The median age in the city was 46.4 years. 21.8% of residents were under the age of 18; 8.5% were between the ages of 18 and 24; 19.5% were from 25 to 44; 21% were from 45 to 64; and 29.3% were 65 years of age or older. The gender makeup of the city was 46.0% male and 54.0% female.

===2000 census===
As of the census of 2000, there were 432 people, 172 households, and 99 families residing in the city. The population density was 654.3 PD/sqmi. There were 193 housing units at an average density of 292.3 /sqmi. The racial makeup of the city was 97.92% White, 1.39% Native American, 0.23% Asian, 0.23% from other races, and 0.23% from two or more races. Hispanic or Latino of any race were 0.93% of the population. 29.6% were of Norwegian, 26.8% German, 14.0% Finnish, and 7.5% Swedish ancestry according to Census 2000.

There were 172 households, out of which 26.7% had children under the age of 18 living with them, 49.4% were married couples living together, 5.8% had a female householder with no husband present, and 41.9% were non-families. 38.4% of all households were made up of individuals, and 19.8% had someone living alone who was 65 years of age or older. The average household size was 2.22 and the average family size was 3.01.

In the city, the population was spread out, with 21.8% under the age of 18, 7.2% from 18 to 24, 23.4% from 25 to 44, 19.2% from 45 to 64, and 28.5% who were 65 years of age or older. The median age was 43 years. For every 100 females, there were 91.2 males. For every 100 females age 18 and over, there were 88.8 males.

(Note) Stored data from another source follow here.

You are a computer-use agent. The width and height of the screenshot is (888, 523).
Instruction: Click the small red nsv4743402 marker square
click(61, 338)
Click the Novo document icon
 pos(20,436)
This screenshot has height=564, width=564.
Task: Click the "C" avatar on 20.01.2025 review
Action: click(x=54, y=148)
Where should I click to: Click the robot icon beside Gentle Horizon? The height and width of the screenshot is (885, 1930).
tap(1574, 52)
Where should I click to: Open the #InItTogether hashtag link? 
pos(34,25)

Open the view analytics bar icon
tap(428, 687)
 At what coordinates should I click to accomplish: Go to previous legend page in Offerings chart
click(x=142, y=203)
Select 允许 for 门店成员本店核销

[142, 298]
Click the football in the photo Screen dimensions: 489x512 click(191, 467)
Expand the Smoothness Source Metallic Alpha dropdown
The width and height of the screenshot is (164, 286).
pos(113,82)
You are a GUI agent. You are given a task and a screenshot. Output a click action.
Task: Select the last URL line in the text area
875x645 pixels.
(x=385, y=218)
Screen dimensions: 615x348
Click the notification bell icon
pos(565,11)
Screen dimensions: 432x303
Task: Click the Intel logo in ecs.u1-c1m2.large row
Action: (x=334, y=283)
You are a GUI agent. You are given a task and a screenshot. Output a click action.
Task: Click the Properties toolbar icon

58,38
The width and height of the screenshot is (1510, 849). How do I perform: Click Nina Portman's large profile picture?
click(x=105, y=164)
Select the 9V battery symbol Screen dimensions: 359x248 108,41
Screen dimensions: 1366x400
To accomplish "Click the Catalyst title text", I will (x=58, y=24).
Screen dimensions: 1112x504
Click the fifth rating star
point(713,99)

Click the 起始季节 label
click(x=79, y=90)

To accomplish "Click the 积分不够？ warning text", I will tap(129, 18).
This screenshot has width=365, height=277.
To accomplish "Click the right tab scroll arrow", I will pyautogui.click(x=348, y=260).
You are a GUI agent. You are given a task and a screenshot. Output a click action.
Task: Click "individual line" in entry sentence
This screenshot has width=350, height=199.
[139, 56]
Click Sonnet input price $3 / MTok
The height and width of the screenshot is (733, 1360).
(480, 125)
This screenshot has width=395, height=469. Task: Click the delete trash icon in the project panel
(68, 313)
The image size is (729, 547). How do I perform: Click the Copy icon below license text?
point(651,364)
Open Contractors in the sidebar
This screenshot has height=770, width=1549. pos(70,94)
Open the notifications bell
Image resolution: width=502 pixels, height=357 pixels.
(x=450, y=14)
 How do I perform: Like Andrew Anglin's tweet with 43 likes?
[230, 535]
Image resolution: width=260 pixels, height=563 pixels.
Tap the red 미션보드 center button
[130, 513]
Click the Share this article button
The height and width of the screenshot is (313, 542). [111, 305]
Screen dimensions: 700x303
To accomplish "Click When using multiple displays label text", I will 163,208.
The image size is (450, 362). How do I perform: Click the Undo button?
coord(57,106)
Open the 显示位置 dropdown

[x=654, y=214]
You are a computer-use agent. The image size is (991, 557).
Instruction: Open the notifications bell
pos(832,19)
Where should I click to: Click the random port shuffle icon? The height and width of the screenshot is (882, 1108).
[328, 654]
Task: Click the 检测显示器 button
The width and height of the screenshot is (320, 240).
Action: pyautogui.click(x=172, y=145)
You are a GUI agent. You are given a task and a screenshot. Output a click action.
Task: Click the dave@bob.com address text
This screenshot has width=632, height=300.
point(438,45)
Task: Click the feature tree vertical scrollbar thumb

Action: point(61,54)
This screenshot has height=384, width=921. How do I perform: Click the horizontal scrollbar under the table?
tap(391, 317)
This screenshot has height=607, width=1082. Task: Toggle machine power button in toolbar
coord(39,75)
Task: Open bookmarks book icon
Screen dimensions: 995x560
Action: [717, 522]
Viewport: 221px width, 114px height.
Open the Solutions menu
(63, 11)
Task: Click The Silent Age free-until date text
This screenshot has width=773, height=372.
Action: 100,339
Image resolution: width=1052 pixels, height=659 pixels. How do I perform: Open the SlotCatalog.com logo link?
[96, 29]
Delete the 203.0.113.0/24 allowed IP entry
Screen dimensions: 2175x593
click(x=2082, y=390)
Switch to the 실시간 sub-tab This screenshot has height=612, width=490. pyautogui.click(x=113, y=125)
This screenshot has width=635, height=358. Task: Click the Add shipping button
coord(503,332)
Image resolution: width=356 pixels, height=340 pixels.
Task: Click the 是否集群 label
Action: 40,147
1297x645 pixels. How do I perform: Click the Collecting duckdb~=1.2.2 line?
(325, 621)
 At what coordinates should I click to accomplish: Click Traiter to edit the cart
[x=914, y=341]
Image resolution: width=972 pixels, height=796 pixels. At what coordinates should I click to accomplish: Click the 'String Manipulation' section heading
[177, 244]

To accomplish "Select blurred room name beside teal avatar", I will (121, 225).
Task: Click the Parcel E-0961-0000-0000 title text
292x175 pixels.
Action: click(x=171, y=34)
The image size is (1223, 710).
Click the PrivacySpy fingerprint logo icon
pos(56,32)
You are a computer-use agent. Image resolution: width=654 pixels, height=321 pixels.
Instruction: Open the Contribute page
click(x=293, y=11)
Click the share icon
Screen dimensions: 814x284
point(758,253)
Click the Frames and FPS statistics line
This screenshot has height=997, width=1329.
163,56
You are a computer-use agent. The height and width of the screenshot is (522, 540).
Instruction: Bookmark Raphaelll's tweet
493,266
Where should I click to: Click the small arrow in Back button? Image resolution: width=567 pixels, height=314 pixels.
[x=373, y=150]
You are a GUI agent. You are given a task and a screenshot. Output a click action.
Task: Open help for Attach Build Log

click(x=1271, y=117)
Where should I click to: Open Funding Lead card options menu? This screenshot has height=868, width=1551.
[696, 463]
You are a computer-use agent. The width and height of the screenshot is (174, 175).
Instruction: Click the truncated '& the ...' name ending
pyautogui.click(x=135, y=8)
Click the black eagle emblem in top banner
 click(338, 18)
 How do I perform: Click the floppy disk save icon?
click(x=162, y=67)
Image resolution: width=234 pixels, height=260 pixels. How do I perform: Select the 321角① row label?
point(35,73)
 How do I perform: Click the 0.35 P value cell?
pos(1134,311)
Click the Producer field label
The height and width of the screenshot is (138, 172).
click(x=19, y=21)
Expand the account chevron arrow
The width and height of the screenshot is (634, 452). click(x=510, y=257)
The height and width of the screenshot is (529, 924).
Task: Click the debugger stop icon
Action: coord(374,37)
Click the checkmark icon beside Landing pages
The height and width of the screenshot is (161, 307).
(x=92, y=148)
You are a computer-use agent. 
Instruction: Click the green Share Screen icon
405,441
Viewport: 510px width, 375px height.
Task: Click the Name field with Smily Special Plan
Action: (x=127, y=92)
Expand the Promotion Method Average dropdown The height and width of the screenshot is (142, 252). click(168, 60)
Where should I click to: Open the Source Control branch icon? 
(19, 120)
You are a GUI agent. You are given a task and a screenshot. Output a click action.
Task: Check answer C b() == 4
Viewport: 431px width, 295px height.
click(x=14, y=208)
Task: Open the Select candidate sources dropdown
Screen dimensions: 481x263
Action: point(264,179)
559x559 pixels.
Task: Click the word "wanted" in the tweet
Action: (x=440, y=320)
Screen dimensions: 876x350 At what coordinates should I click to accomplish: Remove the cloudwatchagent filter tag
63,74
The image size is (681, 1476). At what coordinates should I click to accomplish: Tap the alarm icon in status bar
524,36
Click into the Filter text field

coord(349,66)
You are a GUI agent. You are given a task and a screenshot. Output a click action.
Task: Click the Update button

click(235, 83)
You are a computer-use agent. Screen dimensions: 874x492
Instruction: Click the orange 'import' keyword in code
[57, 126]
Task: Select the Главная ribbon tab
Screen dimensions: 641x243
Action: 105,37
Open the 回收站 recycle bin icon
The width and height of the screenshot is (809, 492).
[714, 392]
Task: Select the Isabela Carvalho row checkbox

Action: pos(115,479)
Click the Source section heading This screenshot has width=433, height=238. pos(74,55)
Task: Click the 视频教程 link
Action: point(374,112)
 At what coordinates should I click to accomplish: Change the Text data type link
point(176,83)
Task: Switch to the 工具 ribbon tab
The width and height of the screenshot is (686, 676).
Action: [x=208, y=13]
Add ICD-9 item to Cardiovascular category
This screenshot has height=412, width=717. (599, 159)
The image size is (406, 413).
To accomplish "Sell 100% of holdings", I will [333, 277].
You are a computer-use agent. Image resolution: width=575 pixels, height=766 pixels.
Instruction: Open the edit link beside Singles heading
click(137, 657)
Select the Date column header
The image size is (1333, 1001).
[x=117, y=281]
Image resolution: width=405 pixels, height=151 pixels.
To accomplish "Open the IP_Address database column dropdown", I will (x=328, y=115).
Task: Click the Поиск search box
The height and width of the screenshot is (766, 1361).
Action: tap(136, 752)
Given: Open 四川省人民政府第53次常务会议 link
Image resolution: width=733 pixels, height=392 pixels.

The median income for a household in the city was $28,194, and the median income for a family was $42,000. Males had a median income of $26,667 versus $14,063 for females. The per capita income for the city was $14,852. About 7.4% of families and 14.2% of the population were below the poverty line, including 6.6% of those under age 18 and 26.4% of those age 65 or over.

==Education==
It is in the Hamlin School District 28-3. The local PK-12 school facility is the Hamlin Education Center, which includes Hamlin Elementary School, Hamlin Middle School, and Hamlin High School, located west of the Hayti city limits.